▶ Exercise
Your answer must be an exact copy of every record.

━━━

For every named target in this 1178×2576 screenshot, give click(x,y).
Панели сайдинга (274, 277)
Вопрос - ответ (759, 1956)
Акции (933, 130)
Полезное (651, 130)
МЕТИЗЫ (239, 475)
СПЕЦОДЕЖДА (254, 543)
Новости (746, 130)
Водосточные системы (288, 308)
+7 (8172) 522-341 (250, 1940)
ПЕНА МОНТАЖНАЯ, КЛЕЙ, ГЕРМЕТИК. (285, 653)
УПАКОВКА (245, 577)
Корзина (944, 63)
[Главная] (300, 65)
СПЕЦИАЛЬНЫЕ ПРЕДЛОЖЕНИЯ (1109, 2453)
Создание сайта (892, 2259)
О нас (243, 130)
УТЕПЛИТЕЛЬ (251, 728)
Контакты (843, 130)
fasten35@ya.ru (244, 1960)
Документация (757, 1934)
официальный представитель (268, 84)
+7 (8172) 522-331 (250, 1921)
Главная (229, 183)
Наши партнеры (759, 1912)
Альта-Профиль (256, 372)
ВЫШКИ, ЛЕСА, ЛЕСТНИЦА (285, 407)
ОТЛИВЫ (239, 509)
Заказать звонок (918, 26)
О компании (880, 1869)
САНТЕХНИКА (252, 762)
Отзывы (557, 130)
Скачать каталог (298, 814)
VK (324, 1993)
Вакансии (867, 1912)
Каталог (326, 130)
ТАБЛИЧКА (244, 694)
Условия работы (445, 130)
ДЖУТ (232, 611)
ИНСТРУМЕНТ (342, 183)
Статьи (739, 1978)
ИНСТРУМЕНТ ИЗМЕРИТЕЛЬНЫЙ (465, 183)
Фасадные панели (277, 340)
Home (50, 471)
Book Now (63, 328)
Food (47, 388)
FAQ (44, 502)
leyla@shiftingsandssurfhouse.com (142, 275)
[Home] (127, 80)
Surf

━━━

▶ Your response
For every named target in this 1178×2576 screenshot, give click(x,y).
Панели сайдинга (274, 277)
Вопрос - ответ (759, 1956)
Акции (933, 130)
Полезное (651, 130)
МЕТИЗЫ (239, 475)
СПЕЦОДЕЖДА (254, 543)
Новости (746, 130)
Водосточные системы (288, 308)
+7 (8172) 522-341 (250, 1940)
ПЕНА МОНТАЖНАЯ, КЛЕЙ, ГЕРМЕТИК. (285, 653)
УПАКОВКА (245, 577)
Корзина (944, 63)
[Главная] (300, 65)
СПЕЦИАЛЬНЫЕ ПРЕДЛОЖЕНИЯ (1109, 2453)
Создание сайта (892, 2259)
О нас (243, 130)
УТЕПЛИТЕЛЬ (251, 728)
Контакты (843, 130)
fasten35@ya.ru (244, 1960)
Документация (757, 1934)
официальный представитель (268, 84)
+7 (8172) 522-331 (250, 1921)
Главная (229, 183)
Наши партнеры (759, 1912)
Альта-Профиль (256, 372)
ВЫШКИ, ЛЕСА, ЛЕСТНИЦА (285, 407)
ОТЛИВЫ (239, 509)
Заказать звонок (918, 26)
О компании (880, 1869)
САНТЕХНИКА (252, 762)
Отзывы (557, 130)
Скачать каталог (298, 814)
VK (324, 1993)
Вакансии (867, 1912)
Каталог (326, 130)
ТАБЛИЧКА (244, 694)
Условия работы (445, 130)
ДЖУТ (232, 611)
ИНСТРУМЕНТ (342, 183)
Статьи (739, 1978)
ИНСТРУМЕНТ ИЗМЕРИТЕЛЬНЫЙ (465, 183)
Фасадные панели (277, 340)
Home (50, 471)
Book Now (63, 328)
Food (47, 388)
FAQ (44, 502)
leyla@shiftingsandssurfhouse.com (142, 275)
[Home] (127, 80)
Surf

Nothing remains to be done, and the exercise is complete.